For workers, there’s obvious appeal in signing on for W-2 work, as opposed to contracting. Employees receive basic guarantees like a minimum wage and overtime pay. Roston highlights workers compensation as especially important in warehouse roles and tasks that involve driving. Per Obamacare rules, health benefits are also on the table, provided you work more than 30 hours per week.

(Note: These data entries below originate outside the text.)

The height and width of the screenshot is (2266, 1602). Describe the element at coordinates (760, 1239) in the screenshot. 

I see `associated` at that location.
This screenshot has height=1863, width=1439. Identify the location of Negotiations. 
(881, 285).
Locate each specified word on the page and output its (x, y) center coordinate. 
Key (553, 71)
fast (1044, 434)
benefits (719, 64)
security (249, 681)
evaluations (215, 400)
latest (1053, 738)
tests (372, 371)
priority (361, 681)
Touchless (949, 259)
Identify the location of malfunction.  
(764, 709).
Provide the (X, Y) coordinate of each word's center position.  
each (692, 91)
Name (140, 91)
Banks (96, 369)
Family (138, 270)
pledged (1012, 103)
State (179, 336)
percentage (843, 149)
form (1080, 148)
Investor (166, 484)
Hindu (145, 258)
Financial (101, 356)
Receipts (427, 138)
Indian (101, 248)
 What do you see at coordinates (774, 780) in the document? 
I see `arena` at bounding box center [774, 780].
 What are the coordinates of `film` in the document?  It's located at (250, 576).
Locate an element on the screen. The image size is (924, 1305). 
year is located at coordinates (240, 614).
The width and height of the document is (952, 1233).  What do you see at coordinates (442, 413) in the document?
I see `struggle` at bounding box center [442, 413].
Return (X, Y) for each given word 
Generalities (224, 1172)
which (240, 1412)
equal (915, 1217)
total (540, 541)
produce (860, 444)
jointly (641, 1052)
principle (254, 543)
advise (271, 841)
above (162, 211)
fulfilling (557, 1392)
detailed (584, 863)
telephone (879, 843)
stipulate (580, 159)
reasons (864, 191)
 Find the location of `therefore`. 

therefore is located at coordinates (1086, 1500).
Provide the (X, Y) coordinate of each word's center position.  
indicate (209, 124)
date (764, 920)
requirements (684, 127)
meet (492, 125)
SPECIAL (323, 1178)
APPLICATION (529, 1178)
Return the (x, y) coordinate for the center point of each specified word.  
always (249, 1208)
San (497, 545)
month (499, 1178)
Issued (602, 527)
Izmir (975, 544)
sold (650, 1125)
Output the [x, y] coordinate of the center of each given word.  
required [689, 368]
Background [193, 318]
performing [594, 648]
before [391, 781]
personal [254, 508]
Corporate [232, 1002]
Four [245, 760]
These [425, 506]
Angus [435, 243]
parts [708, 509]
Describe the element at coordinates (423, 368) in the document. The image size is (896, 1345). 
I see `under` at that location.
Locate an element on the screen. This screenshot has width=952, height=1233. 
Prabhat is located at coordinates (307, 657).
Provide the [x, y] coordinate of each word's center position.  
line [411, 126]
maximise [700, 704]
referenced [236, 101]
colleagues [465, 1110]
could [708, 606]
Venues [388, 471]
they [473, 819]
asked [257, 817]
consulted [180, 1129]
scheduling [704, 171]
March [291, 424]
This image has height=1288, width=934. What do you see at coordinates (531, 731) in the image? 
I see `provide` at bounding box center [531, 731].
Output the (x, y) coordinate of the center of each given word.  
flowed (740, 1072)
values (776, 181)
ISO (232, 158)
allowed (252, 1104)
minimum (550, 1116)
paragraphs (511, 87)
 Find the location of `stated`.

In all, companies using BlueCrew can expect to pay 30 to 50 percent more than the base labor cost.

Roston says the model works well for most employers, who save money by matching their labor force to demand, and he argues that it protects workers. “The fundamental thing Uber and Lyft have argued is that it takes away their flexibility, and the reality of that is there’s nothing in the law that says you can’t have any flexibility,” he says. After the passage of AB 5, “it looks a lot more obvious that W-2 is the way to go.”

Still, the picture is complicated. Temp work is typically part-time, meaning few workers are eligible for health benefits, and still fewer are in a financial position where they find paying for coverage attractive. Roston says BlueCrew workers average 25 hours per week. He declined to say how many people opt into health plans, noting he doesn’t see it as a priority for the kind of workers BlueCrew attracts. “When you’re thinking about people living paycheck to paycheck, health insurance is a luxury,” he says.

Alex Rosenblat, an ethnographer at Data and Society who studies gig labor, says it’s good to see contractors moving into the realm of labor law and protections. But algorithmic management—whether it’s Uber assigning rides to drivers or retailers doling out shifts through automated scheduling—often keeps workers in the dark, she says, giving them less say over how and when they work. That sort of precarity isn’t new for most workers—the idea of workplace stability has historically been “a myth” for all but a privileged class of worker, she notes. Even if gig economy labor shifts away from contracting, employers likely will look to retain the flexibility through temping and other arrangements.

BlueCrew says its job-matching algorithm relies on a variety of inputs, including responses to behavioral questions, prior experience, proximity, and performance in similar roles. That mix of inputs could prove hard to parse for bias, and harder to argue with if you’re unhappy with the jobs you receive. Roston says BlueCrew hasn’t seen complaints about how the system surfaces jobs, and he notes that the company doesn’t penalize workers for turning down gigs. He says many workers find full-time work through the app, whether through a single company or across multiple gigs.

Still, the reality for many on-demand workers, says Houseman, is that they’re using their shifts to supplement other work, which itself is likely unstable—another gig job or a job with automated scheduling. Data from other staffing firms suggests many temp workers are taking short-term gigs. “It arguably relieves pressure on the market to offer more stable schedules and incomes to workers,” Houseman says.

That trend is unlikely to let up, she adds. “The gig model has been highly successful and has grown to use W-2 workers,” she says. “I don’t buy the notion that AB 5 will sink this.” Even if Uber doesn’t get its way in this fight, the economy will likely continue to look a lot more like Uber.